About this task —
Answer with one number only, the count of lines in the material below that hold "agent".

Supplied material —
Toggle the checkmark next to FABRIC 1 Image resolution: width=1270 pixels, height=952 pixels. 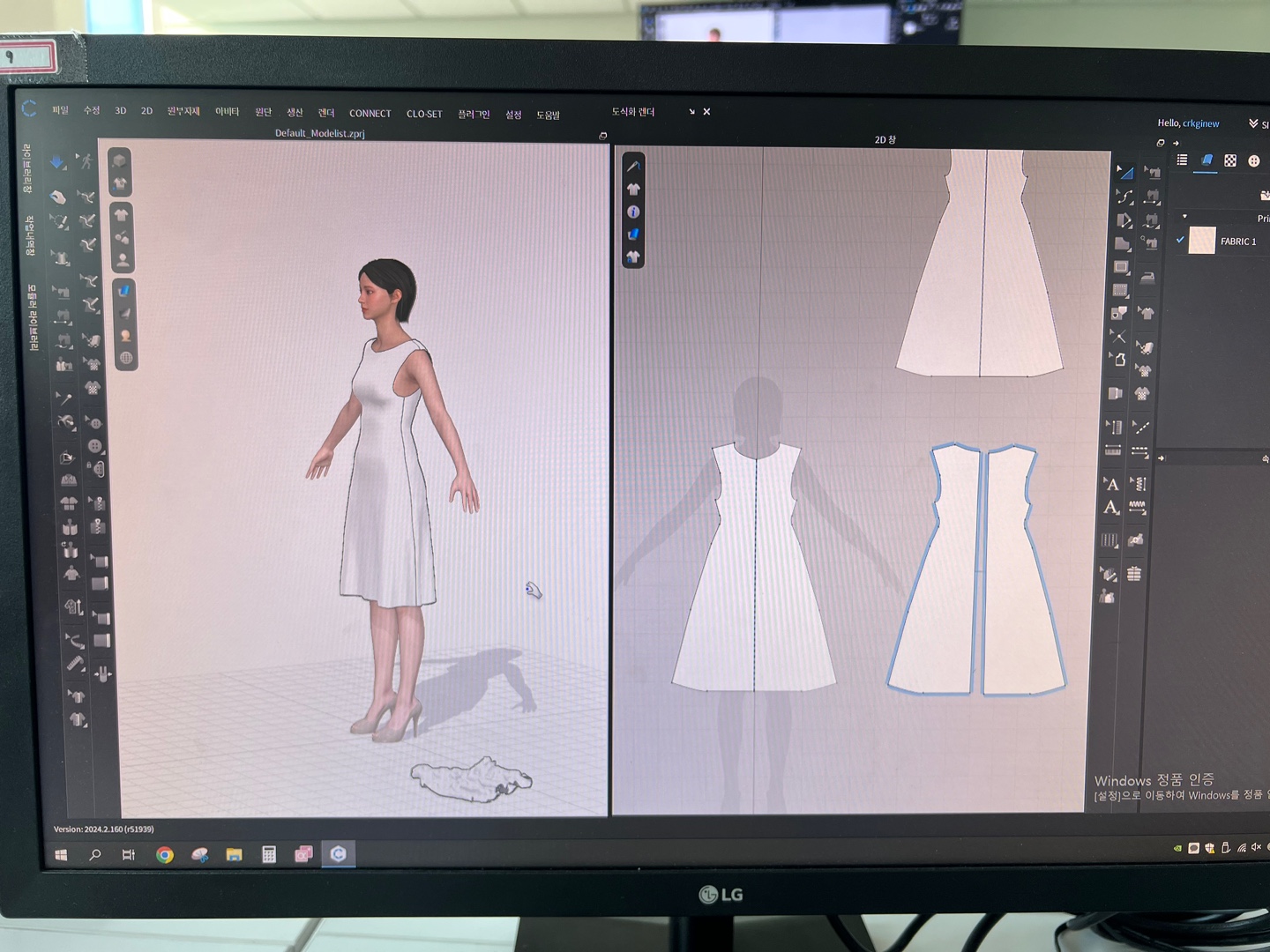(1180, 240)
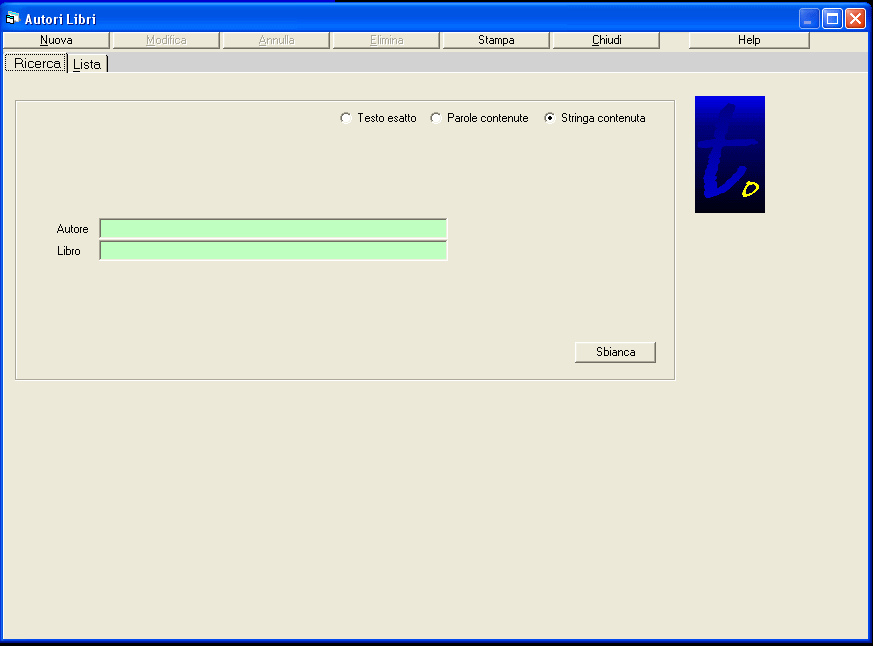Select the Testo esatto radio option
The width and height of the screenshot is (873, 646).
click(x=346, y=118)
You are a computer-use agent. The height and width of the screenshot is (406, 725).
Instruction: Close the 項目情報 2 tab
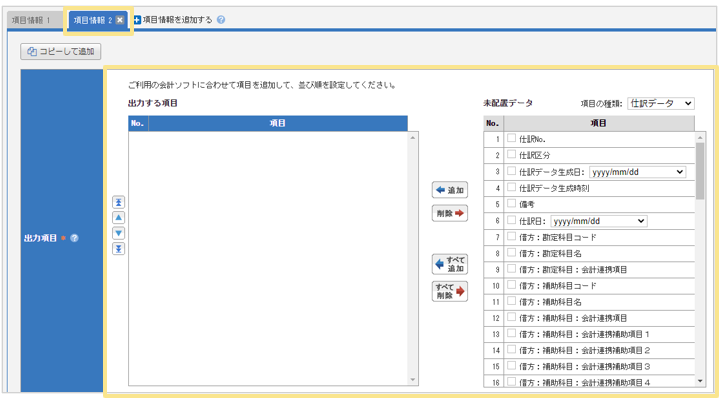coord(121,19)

==

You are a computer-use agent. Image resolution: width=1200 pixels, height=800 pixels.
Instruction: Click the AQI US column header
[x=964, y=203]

==

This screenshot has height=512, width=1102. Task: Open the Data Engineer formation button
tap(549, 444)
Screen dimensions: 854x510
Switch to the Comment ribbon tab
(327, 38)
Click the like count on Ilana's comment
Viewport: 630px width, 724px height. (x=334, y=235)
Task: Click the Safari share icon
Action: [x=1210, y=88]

Solved problem —
2